Voss describes an epic journey, both physical and spiritual. The eponymous hero, Johann Voss, is based on Ludwig Leichhardt, the nineteenth-century German explorer and naturalist who had already conducted several major expeditions into the Australian outback before making an ambitious attempt to cross the entire continent from east to west in 1848. He never returned.
White re-imagines his story with visionary intensity. Voss's last journey across the desert and the waterlogged plains of central Australia is a true `venture to the interior'. But Voss is also a love story, for the explorer has become inextricably bound up with Laura Trevellyn, whose inner life, like his own, is at odds with the world. In language poetic and passionate, yet at the same time grounded by shrewd, often comic, social observations and naturalistic portrayals of a wide variety of characters - farmers, convicts, aborigines, the colonial middle class and their servants.

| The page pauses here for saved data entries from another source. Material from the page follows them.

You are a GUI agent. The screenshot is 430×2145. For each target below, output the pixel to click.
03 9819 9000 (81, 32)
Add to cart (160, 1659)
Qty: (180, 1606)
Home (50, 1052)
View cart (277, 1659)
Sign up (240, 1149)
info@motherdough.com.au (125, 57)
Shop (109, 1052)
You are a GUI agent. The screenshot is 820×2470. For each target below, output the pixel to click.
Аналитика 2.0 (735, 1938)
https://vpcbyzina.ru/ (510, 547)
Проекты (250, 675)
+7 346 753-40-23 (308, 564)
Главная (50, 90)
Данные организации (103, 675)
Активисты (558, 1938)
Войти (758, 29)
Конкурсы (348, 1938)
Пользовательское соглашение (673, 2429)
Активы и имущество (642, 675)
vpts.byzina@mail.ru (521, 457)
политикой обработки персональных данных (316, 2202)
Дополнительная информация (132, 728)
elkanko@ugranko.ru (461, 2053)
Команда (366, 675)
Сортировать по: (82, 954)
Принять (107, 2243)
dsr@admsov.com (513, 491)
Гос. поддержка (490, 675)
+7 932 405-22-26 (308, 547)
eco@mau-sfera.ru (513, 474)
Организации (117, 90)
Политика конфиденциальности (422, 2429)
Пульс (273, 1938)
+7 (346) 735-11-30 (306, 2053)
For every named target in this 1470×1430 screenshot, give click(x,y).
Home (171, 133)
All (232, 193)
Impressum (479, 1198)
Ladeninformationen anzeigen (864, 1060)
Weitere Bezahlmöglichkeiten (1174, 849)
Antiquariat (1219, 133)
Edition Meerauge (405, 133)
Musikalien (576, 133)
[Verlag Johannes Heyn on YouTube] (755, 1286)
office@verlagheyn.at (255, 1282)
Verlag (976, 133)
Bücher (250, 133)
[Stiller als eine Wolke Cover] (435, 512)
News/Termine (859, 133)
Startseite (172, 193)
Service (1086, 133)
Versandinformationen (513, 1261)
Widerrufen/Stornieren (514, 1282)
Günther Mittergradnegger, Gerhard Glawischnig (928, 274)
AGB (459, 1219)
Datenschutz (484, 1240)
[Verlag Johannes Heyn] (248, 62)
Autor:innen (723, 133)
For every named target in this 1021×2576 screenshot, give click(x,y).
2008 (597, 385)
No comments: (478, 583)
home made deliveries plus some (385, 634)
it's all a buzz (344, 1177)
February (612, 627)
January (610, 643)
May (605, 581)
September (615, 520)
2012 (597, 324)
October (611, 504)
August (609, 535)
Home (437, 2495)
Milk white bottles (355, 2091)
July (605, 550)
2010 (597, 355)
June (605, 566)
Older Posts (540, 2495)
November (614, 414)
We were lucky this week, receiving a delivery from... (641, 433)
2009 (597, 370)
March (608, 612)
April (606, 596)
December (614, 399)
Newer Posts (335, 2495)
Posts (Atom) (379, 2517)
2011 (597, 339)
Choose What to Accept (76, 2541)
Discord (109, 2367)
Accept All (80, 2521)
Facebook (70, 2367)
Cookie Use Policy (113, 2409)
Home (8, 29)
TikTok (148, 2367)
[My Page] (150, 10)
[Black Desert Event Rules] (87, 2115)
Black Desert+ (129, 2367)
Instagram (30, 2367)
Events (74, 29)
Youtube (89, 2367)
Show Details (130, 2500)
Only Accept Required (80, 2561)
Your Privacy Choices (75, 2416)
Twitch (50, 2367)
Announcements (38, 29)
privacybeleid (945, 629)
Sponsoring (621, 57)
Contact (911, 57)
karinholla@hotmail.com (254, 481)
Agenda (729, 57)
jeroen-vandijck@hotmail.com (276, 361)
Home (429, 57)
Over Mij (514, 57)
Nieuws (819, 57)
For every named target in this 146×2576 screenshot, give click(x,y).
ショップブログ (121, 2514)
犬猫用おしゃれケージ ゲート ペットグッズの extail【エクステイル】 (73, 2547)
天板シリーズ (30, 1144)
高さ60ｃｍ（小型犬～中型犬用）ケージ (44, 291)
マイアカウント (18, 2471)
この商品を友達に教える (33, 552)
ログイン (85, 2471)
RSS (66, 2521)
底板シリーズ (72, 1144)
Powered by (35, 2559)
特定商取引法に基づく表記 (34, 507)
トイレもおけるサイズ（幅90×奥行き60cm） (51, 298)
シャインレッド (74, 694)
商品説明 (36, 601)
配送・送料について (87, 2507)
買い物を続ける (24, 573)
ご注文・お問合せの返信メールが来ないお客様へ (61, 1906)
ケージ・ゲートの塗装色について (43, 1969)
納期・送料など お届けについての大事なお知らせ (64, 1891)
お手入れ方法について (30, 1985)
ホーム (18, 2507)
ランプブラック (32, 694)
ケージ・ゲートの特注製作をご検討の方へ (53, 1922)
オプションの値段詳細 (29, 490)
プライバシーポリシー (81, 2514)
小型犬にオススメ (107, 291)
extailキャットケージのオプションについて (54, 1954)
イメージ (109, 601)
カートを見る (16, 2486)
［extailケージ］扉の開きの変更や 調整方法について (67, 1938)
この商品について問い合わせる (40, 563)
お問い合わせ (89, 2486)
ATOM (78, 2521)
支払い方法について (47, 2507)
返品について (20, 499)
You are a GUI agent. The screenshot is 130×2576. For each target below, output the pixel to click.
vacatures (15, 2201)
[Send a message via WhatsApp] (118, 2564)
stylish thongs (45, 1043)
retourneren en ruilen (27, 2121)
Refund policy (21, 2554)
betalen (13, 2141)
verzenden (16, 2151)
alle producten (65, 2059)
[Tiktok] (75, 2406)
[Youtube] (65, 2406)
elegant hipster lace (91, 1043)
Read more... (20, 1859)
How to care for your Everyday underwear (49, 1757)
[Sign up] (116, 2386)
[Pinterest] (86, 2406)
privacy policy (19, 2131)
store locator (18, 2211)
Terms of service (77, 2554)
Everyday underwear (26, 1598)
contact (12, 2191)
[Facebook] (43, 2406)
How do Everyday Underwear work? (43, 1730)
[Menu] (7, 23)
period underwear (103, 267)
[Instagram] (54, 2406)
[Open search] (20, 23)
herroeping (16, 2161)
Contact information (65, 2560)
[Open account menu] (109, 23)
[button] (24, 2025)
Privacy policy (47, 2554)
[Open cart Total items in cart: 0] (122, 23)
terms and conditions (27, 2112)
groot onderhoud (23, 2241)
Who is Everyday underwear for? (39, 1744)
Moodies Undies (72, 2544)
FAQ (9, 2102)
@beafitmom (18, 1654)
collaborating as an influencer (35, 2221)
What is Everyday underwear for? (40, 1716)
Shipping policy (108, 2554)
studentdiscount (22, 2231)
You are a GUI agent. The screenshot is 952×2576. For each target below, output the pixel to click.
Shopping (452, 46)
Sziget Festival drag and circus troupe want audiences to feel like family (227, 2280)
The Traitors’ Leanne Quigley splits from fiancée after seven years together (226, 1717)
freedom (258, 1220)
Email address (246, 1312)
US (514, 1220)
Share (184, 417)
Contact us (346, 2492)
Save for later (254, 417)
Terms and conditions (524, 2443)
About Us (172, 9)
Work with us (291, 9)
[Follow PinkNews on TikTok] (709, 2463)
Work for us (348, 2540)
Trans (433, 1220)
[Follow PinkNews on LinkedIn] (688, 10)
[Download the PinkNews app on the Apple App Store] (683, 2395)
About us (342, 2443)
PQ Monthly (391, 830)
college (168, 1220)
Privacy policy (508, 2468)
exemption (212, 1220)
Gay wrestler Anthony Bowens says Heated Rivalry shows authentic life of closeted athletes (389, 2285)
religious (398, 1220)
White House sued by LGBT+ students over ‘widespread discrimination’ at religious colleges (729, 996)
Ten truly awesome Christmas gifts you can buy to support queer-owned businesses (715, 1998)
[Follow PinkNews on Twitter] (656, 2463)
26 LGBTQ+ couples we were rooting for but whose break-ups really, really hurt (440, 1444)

Patrick White is a rare and colossal talent of world stature, and the only Australian writer to have won the Nobel Prize. Thomas Keneally, who owed him no favours, justly said: `On his day, White is better than Faulkner.' White is the recipient of the only fan letter Salman Rushdie admits to having written to another author. He towers over the Australian literary landscape as does Goethe over German literature: lonely, vast, unique. He is not particularly difficult or tricksy, like his peers Nabokov or Beckett. His fiction is rooted in, and nourished by, the epic dramas of the great nineteenth-century/early twentieth-century authors like Thomas Hardy and D. H. Lawrence. He is both exciting and moving, understands women as few male novelists do, and addresses universal themes in a prose that is entirely and compellingly his own.